Lilly Ogatina Valahoe Poznanski (14 April 1942 – 14 June 1989) was a politician and educator from the Solomon Islands. She was the first woman to be elected to public office in the country. Poznanski was also the first Solomon Islands woman to be awarded an MBE and the Solomon Islands Independence Medal.

== Early life and education ==
Poznanski was born in Kia, Santa Isabel Island in 1942. Her father was George Rubaha, an Anglican preacher, and her mother's name was Lusuai. Poznanski was one of the first Solomon Islands women to be sent to study abroad by the government, and spent seven years studying in New Zealand.

== Career ==
On her return she taught at St. Hilda's School at Bungana.

Poznanski was elected to the Central Solomons seat in the Legislative Council on 7 April 1965, defeating four other candidates and becoming the first female elected representative in Solomon Islands. Poznanski stood unsuccessfully for the Honiara seat in the Legislative Council in 1967, and then resumed teaching at the Government Primary School in Honiara. In September 1969, she was elected to the Ngosi Ward of the Honiara Town Council. The following year she became Assistant Clerk to the Governing Council. In 1978, she became Chief Administrative Officer with the Ministry of Foreign Trade, Industry and Labour, and the most highly paid woman in the Solomons. In 1984, Poznanski unsuccessfully contested the West Isabel parliamentary seat.

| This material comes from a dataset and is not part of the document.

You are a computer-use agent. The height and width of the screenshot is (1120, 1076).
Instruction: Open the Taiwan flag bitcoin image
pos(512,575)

Poznanski kept close links with her rural family and led her Zabana people in efforts to reconnect with their Logahaza origins, a link which had been disrupted in the late nineteenth century by raids and conflicts.

== Personal life ==
In 1966, she married Obiri Poznanski, a part-Polish part-Gilbertese member of staff of the Marine Department. They had four children together.